Start of EXTRACTED MATERIAL

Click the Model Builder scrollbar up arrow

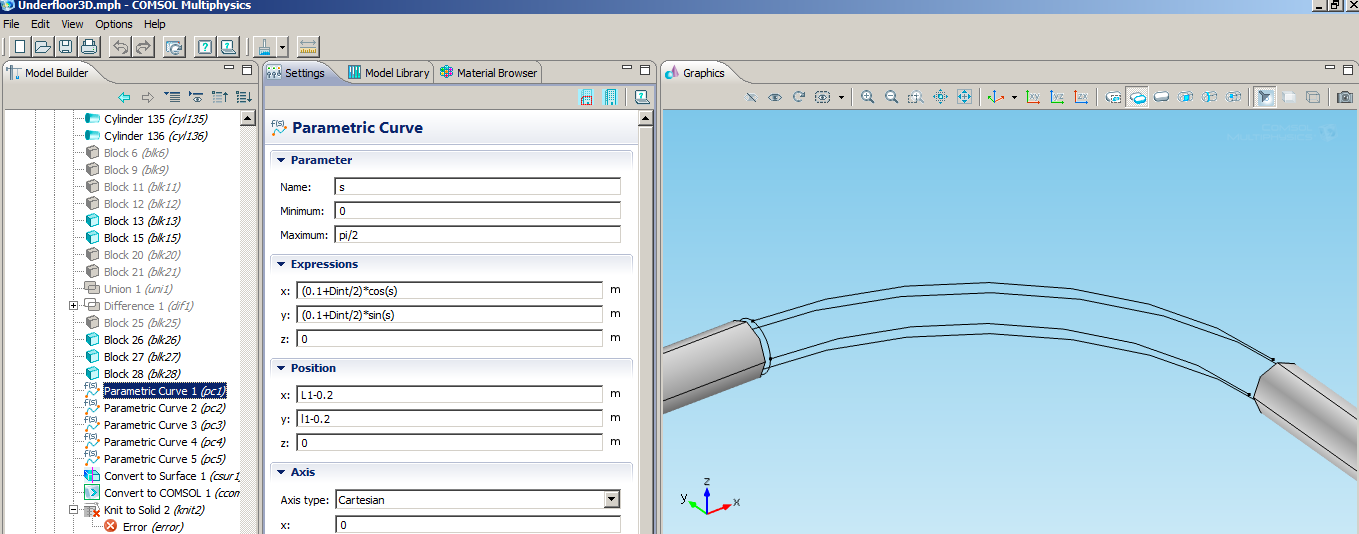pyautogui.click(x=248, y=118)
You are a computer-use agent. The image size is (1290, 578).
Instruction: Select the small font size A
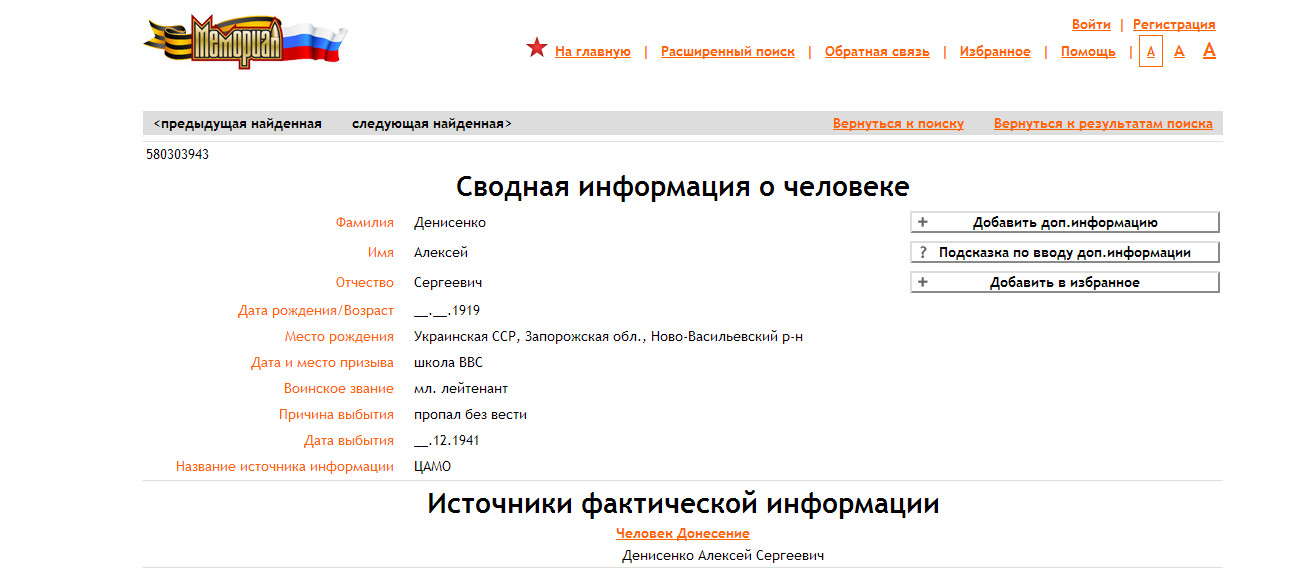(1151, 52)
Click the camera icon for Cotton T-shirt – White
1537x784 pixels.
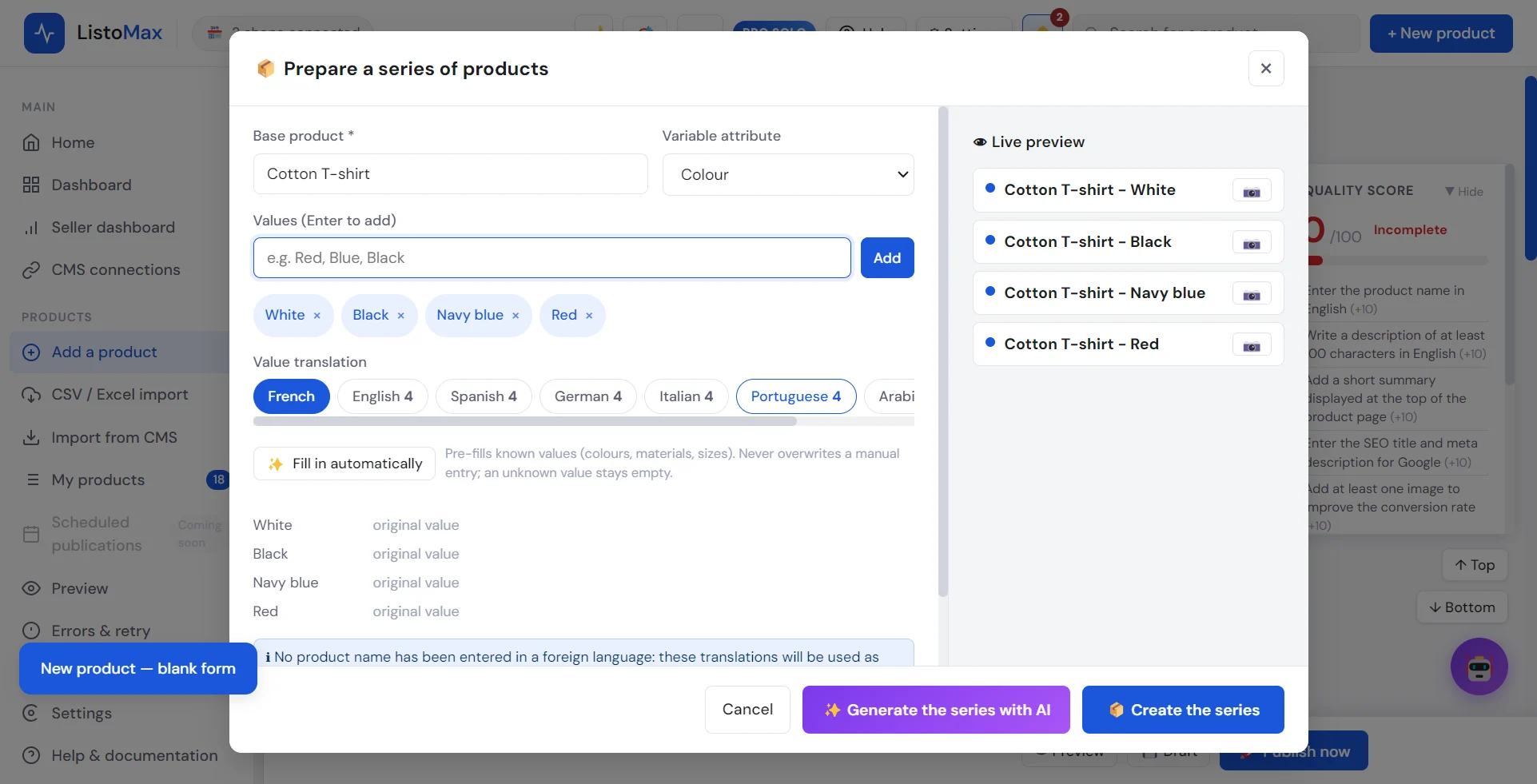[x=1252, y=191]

End of EXTRACTED MATERIAL
Start of EXTRACTED MATERIAL

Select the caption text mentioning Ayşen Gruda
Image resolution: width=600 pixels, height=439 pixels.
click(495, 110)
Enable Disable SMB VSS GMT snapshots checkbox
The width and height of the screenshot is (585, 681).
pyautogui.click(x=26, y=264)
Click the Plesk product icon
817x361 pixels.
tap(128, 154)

End of EXTRACTED MATERIAL
Start of EXTRACTED MATERIAL

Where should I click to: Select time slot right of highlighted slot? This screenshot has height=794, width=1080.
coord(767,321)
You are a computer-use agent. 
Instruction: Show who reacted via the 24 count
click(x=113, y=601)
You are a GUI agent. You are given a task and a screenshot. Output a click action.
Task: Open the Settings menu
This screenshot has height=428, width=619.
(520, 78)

End of EXTRACTED MATERIAL

_WHAT THIS TASK INVOLVES_: Every line of the records containing the word "agent" must appear in the answer.

_RESULT FOR THIS TASK_:
You are a computer-use agent. The image size is (1290, 578).
You are a computer-use agent. 
You are a GUI agent. You are given a task and a screenshot. Output a click action.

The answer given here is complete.